DIRECTIONS FOR THIS TASK: Can you extend the article below on Buzztime's tablet games for restaurants and bars, picking up after its final paragraph?

DOCUMENT SECTION:
┄┄┄┄┄┄┄┄┄┄┄┄┄┄┄┄┄┄┄┄

“The hospitality industry is ripe for innovation in digital gaming, and Buzztime is in a prime position to pave the way given their decades of experience in the space,” said Michael Cai, the senior vice president of games and digital for market analysis firm Interpret.
By: Dean Takahashi
If you’d rather not look at your date in a restaurant or bar, maybe you can play a tablet game instead. Recognizing the potential to boost activity at quiet restaurants, Buzztime provides tablets with games and interactive menus to restaurants that need more help becoming nighttime party spots.
Buzztime provides trivia games, sports competitions, poker, and other kinds of live social entertainment. Over the past four years, the number of player registrations has grown to 5 million — roughly 70 percent in the past year alone. More importantly, the games get customers to come back to restaurants.
Carlsbad, Calif.-based Buzztime, which is publicly traded on the New York Stock Exchange, has been around for three decades as a provider of in-venue entertainment. But its business has taken off as it launched the Beond platform on Android tablets and smartphones. The platform is now being rolled out across the entire chain of 1,000 Buffalo Wild Wings restaurants. Altogether, Buzztime is at 3,000 locations, and its games are played 52 million times a year.
Vladimir Edelman, the chief development officer for Buzztime, said in an exclusive interview with GamesBeat that the company is introducing its new on-demand OpinioNation Live game across its network so that restaurant and bar owners can improve traffic on slow nights. The game enables people in a local spot to play each other in a competitive game that has players guessing the most popular answers to opinion surveys. It is targeted at broader and younger audiences as it is not knowledge-dependent like trivia is.
“We can custom-brand the games as needed,” Edelman said. “We are capitalizing on the excitement around mobile and tablet gaming. This is about taking the gaming experience and moving it into retail.”

┄┄┄┄┄┄┄┄┄┄┄┄┄┄┄┄┄┄┄┄

[Pixel coordinate grounding data]
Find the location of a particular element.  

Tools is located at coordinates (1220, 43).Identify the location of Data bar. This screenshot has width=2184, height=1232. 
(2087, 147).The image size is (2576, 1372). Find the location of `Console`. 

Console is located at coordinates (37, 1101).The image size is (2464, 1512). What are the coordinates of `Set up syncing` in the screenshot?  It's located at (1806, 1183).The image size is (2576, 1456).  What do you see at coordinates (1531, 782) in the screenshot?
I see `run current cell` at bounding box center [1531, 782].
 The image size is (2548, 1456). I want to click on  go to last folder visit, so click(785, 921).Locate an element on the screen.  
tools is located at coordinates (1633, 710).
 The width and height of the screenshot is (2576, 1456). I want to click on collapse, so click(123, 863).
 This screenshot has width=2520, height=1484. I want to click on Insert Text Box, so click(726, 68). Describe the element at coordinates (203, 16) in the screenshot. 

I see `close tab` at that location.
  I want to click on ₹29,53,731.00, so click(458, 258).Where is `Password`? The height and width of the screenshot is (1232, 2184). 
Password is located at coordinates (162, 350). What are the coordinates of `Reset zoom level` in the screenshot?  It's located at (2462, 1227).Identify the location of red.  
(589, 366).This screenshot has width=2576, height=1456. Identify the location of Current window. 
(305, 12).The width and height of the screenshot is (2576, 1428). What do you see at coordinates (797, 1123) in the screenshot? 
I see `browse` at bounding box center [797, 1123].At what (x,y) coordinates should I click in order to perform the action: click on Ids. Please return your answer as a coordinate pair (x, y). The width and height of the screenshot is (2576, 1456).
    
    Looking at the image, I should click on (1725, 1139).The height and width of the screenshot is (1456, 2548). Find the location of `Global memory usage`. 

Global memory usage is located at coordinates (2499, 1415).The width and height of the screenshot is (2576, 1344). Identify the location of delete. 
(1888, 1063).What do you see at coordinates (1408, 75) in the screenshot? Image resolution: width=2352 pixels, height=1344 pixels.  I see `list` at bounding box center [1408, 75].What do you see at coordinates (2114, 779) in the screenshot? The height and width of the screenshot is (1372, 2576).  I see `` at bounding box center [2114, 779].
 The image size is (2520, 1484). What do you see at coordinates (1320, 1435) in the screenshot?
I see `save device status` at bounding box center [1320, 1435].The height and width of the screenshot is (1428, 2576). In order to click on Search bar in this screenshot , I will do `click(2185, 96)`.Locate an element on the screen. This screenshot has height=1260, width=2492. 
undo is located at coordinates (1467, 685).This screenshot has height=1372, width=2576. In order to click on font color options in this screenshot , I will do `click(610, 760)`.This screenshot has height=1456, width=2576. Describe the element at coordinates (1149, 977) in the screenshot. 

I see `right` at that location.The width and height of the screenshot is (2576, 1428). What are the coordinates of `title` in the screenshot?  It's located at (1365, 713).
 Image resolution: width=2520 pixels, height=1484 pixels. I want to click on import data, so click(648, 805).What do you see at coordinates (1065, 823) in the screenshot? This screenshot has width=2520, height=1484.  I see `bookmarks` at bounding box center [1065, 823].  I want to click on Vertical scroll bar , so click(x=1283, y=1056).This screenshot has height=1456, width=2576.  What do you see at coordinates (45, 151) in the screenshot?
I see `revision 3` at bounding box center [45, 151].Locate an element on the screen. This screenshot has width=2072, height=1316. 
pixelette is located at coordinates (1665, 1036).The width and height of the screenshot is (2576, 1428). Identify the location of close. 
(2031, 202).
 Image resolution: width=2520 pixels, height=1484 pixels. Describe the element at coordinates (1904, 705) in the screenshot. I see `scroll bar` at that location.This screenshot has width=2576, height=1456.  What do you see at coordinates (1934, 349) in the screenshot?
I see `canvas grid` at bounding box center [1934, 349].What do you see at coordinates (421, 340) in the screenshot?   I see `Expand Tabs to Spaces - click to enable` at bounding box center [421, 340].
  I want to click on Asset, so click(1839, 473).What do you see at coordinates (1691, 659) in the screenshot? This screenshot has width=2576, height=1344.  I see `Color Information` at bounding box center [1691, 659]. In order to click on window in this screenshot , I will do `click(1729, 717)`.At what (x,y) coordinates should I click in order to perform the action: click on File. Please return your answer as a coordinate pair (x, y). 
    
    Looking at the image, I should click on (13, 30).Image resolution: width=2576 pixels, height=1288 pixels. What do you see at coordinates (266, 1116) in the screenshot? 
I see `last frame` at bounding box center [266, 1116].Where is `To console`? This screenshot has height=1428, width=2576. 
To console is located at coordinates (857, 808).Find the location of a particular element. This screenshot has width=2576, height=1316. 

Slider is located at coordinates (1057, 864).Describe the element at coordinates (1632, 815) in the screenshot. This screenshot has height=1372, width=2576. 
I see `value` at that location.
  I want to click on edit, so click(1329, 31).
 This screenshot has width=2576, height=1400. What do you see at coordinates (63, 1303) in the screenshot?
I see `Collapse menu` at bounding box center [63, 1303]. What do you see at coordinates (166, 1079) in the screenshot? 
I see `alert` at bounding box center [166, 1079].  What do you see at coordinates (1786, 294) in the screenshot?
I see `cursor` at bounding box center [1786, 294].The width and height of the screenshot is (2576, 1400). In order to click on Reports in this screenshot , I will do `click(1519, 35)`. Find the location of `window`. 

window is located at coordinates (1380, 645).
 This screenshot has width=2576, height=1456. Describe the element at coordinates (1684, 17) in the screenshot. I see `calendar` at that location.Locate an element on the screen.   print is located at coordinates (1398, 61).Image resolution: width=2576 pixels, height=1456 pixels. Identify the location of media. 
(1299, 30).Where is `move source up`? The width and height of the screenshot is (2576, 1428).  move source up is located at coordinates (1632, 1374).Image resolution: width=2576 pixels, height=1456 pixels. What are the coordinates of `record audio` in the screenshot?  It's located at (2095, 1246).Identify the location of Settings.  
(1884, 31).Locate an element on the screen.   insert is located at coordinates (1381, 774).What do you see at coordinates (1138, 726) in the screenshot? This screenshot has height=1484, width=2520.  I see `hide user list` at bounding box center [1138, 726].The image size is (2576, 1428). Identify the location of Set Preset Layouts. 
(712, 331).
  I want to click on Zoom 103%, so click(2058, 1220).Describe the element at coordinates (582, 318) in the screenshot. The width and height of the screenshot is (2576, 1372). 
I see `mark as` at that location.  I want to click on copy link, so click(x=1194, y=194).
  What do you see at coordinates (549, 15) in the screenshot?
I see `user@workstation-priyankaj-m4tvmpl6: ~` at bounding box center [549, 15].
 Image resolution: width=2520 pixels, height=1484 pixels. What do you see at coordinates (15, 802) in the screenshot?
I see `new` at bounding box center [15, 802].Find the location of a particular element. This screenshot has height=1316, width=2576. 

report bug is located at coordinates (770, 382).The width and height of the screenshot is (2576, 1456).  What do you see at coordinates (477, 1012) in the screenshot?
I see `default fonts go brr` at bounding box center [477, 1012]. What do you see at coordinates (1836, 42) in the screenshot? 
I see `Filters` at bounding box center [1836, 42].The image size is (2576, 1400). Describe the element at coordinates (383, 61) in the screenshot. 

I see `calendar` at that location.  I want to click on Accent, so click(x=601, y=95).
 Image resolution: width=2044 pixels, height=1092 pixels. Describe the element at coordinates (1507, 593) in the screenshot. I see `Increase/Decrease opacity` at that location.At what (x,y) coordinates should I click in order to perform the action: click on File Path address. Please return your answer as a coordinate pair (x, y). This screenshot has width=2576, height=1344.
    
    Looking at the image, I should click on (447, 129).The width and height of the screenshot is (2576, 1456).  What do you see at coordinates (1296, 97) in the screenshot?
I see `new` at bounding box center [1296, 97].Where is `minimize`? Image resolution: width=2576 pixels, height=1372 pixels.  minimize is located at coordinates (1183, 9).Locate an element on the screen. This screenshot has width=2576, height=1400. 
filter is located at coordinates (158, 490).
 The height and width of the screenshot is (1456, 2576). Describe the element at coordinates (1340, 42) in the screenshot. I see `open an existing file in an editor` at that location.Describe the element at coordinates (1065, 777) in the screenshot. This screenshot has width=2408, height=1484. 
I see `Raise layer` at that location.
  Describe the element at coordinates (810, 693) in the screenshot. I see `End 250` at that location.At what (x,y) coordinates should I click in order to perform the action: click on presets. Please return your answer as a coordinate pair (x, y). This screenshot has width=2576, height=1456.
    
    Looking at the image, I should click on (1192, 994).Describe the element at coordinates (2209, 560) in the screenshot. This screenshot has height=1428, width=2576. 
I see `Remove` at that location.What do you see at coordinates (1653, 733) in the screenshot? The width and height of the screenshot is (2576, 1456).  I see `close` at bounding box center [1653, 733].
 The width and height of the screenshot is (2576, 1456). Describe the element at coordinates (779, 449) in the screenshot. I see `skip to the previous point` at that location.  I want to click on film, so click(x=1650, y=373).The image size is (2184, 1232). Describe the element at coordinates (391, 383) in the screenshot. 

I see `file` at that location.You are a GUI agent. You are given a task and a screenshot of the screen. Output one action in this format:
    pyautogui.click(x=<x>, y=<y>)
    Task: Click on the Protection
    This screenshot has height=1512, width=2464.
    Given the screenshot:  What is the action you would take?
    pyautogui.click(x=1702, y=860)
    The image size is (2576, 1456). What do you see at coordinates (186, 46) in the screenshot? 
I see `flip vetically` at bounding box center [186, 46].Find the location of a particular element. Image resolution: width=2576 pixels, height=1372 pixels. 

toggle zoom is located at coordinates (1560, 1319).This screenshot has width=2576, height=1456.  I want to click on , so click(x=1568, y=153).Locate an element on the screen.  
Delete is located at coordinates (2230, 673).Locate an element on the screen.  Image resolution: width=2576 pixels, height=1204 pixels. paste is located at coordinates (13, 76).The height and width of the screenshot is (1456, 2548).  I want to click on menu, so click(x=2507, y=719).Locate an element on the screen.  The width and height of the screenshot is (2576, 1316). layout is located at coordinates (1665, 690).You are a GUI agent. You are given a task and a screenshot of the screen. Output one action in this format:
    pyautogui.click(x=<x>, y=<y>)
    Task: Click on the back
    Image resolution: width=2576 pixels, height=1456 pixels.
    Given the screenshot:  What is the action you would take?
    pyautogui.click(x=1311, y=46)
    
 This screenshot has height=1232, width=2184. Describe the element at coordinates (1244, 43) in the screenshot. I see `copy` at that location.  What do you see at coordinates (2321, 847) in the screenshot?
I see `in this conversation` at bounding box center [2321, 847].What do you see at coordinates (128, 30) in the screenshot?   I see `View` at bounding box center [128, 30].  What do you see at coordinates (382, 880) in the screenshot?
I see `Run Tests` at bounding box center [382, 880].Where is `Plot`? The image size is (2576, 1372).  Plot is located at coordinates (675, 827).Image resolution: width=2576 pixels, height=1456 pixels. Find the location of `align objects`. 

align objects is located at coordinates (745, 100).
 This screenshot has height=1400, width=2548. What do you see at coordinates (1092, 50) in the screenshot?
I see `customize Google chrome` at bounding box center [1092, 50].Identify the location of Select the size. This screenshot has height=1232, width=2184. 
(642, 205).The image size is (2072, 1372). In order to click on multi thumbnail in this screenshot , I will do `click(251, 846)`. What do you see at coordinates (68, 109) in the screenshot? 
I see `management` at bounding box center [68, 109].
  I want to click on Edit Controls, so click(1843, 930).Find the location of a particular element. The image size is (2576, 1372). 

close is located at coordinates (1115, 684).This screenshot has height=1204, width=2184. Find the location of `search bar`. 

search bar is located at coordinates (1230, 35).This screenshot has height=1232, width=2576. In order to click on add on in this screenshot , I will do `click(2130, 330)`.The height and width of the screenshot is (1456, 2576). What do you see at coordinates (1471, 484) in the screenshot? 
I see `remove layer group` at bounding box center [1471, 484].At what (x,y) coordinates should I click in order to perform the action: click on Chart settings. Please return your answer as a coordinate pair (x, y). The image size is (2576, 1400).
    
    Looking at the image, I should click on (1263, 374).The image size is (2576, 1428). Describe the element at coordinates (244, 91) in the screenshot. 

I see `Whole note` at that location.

┄┄┄┄┄┄┄┄┄┄┄┄┄┄┄┄┄┄┄┄

REPLY TO THE TASK:
Edelman said that customers subscribe to a service for around $500 a month. They receive leased 7-inch tablets and a bunch of games in a variety of genres. The tablets are inexpensive, but the screens are large enough for several patrons to look at simultaneously. Buzztime provides tools for a place to promote its events with onscreen ads, in-venue collateral, social media tips, and other resources.
Edelman said that restaurants are dead Monday through Wednesday. One new customer had about three or four teams on its first night. About four weeks later, 10 or 12 teams showed up on Tuesday and Wednesday nights. Now, 25 to 30 teams show up with four or five people each.
“If you do the math, that makes a Monday or Tuesday night for a restaurant,” Edelman said. “Restaurants are learning to differentiate themselves based on the experience they offer. You’re not going to serve cheaper food than Chipotle.”
“Bottom line numbers don’t lie, and we’ve seen an increase in sales. Tuesday nights alone have increased by 30 percent,” said Steve McKinney, the general manager at JR’s Pub, an independent eatery in South Carolina.
Just one month after implementing Buzztime’s new Beond tablets at the venue, McKinney saw a 110 percent increase in overall gameplay.
Restaurants can host social game events, giving customers a reason to come back. Players can provide answers on the tablets or their own smartphones via the Buzztime Mobile Playmaker app on both iOS and Android. Professional hosts can also run more serious pro games. The platform is customizable based on what a venue wants.
“We can create a community event inside a restaurant or bar using modes of play that people are already familiar with,” Edelman said. “We’ll create more games that make sense in retail. We generate revenue by selling premium digital content to customers and share that with the venue.”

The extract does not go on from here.